CHA News

Hospitals Should Consult With Counsel on Expanded DMHC Licensure Requirements

CHA sponsoring bill to address member concerns

The California Department of Managed Health Care (DMHC) has promulgated a new general licensure regulation, effective July 1, that greatly expands the types of health care service plans requiring a license. CHA encourages members to consult with their counsel to determine how the new regulation will impact their organization.

The regulation was approved by the California Office of Administrative Law on March 5.

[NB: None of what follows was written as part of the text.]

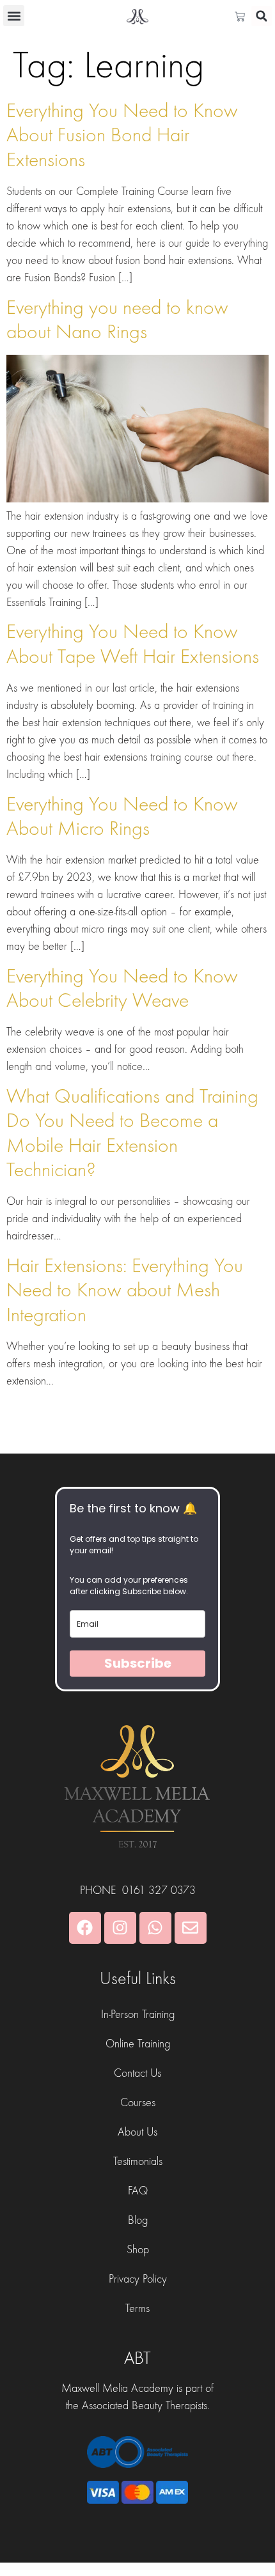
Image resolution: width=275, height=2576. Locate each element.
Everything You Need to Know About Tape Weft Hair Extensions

CHA previously submitted comments on this proposal, cautioning DMHC that the proposed process would subject a number of providers to burdensome licensure requirements. Along with a coalition of impacted providers and other organizations, CHA is sponsoring legislation — Senate Bill 714 (Umberg, D-Orange County) — that would give providers greater certainty around the exemption process. The bill would presumably exempt from licensure a provider that participates in particularly low-risk payment arrangements that fall below quantitative risk thresholds.

The regulation formalizes current DMHC policy with respect to plan-provider arrangements that trigger licensure, such as providers paid on a global capitation basis. While the regulation, in many ways, adopts current licensing practices, it also makes certain definitional changes that greatly expand the number of entities that will need obtain a license. This applies to provider entities needing a restricted license because they take global risk from an unrestricted plan, as well as provider entities taking global risk (under an expanded definition of risk) from self-insured employers. 

As such, the regulation would subject a number of providers to licensure — or the requirement to obtain an exemption from licensure — based on the adoption of innovative, yet low-risk, payment models that were not the intended subject of regulation under the Knox-Keene Act. These models include bundled payment arrangements, institutional risk pools, and accountable care organizations, including direct-to-employer arrangements.

Contracts already in effect on July 1 will be grandfathered in and will not be subject to the rule until they are amended or renewed. All new agreements entered into after July 1 will be subject to the rule. Some organizations are eligible for an exemption; DMHC will review requests for exemption within 30 days of receiving the request. 

When reviewing the exemption request, DMHC is required to consider:

  • The entity’s global risk business compared to its overall business
  • In the geographical region, the entity’s market share for global risk compared to the competition and the potential for market disruption if the entity becomes insolvent
  • The entity’s ability to assume global risk without jeopardizing enrollee access in the region
  • The impact on the market in the geographic region if the entity does not maintain solvency
  • Whether the issuance of an exemption will negatively impact public interest or protection of the public, subscribers, or enrollees of entities subject to the Knox-Keene Act

Exactly how DMHC will apply the regulation to the information submitted by the entity requesting the exemption remains unclear. Presumably, the smaller the share of global risk business an entity has compared to its overall business, the higher the chances of DMHC issuing an exemption.